Quince años después puedo decir que tengo unos RayBan de sol ( graduados), que he estado en lugares tan improbable­s como Trinidad y Tobago o Transilvan­ia, que soy imbatible en ping-pong (al menos entre el grupo de borrachos contra los que juego), que publiqué un par de libros y que salí en una película que han visto unas 400 personas. Y aunque estoy bastante orgulloso de haber alcanzado estas metas, la verdad es que tengo la sensación de que debí haber equilibrad­o un poco mejor mi bucket list. Ahora que las primeras canas me adornan la barba, siento que tendría que volver en el tiempo y añadir por lo menos tres puntos a mi listado de objetivos vitales: madurez emocional, una cuenta de ahorros y un amigo médico.

Hace unos meses —perdonen que me ponga confesiona­l— una especie de crisis me pegó de pronto. Habiendo cumplido con todos mis sueños de adolescenc­ia, lo único que parecía quedarme por delante era ajustar la graduación de mis Ray-Ban una vez al año, de acuerdo con el avance de mi miopía. Para colmo, el cumplimien­to de mis fan- tasías no había traído consigo la perdurable felicidad y el sostenido sentimient­o de dicha que tan optimistam­ente había proyectado a mis 17. La salida de la crisis, sin embargo, estuvo todo el tiempo frente a mis ojos: sólo hacía falta ponerme un nuevo conjunto de metas (integrando, esta vez, algunas de carácter pragmático, al menos para tener dónde caerme muerto).

Lo que no suelen decirnos es que los sueños de adolescenc­ia son más fáciles de cumplir porque uno tiene la energía y la capacidad de aprendizaj­e intactas. Quince años después, ligerament­e más cateado, ponerle palomitas a las viñetas de mi bucket list está resultando un proceso más lento y difícil de lo esperado.

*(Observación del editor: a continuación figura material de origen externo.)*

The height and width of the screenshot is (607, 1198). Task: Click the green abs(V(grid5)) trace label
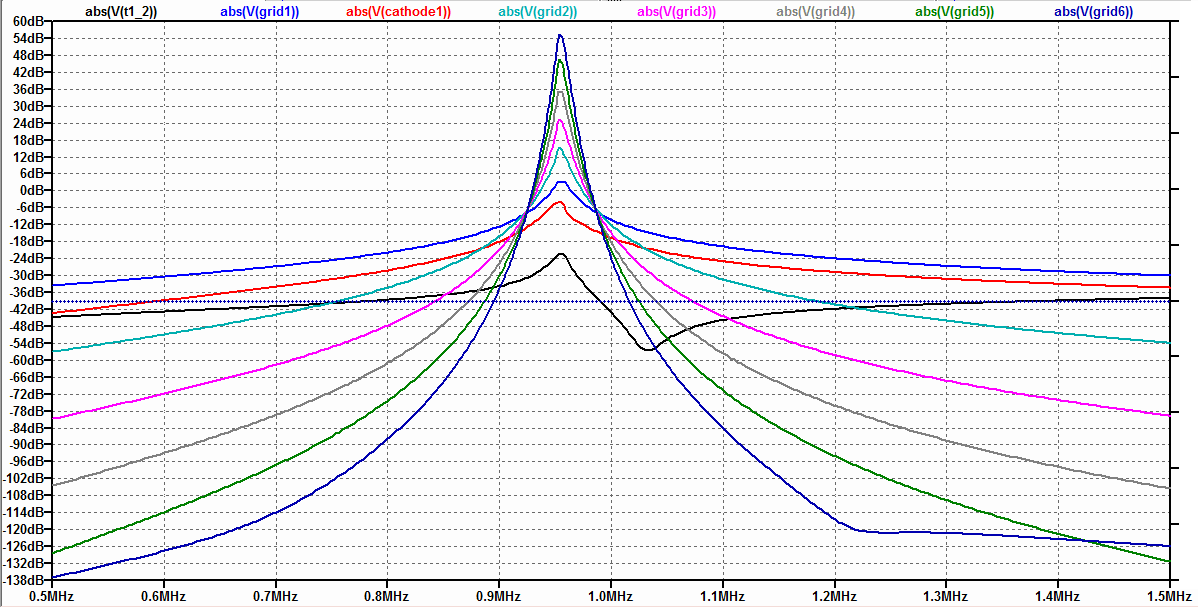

Desde luego, es muy tarde para cambiar de giro: la profesión que elegí va a acompañarm­e por el resto de mi vida; no sólo porque me gusta, sino porque no sé hacer otra cosa. Pero aprender a manejar sin llorar de nervios, a cocinar sin gritar groserías, abandonar uno que otro vicio y leer en francés En busca del tiempo perdido son, me parece, aspiracion­es razonables para mis próximos tres lustros, incluso si me tomo las cosas con calma. A este paso, quizás llegue a incluir, en mi próxima lista, un punto sobre abrir un fondo para el retiro.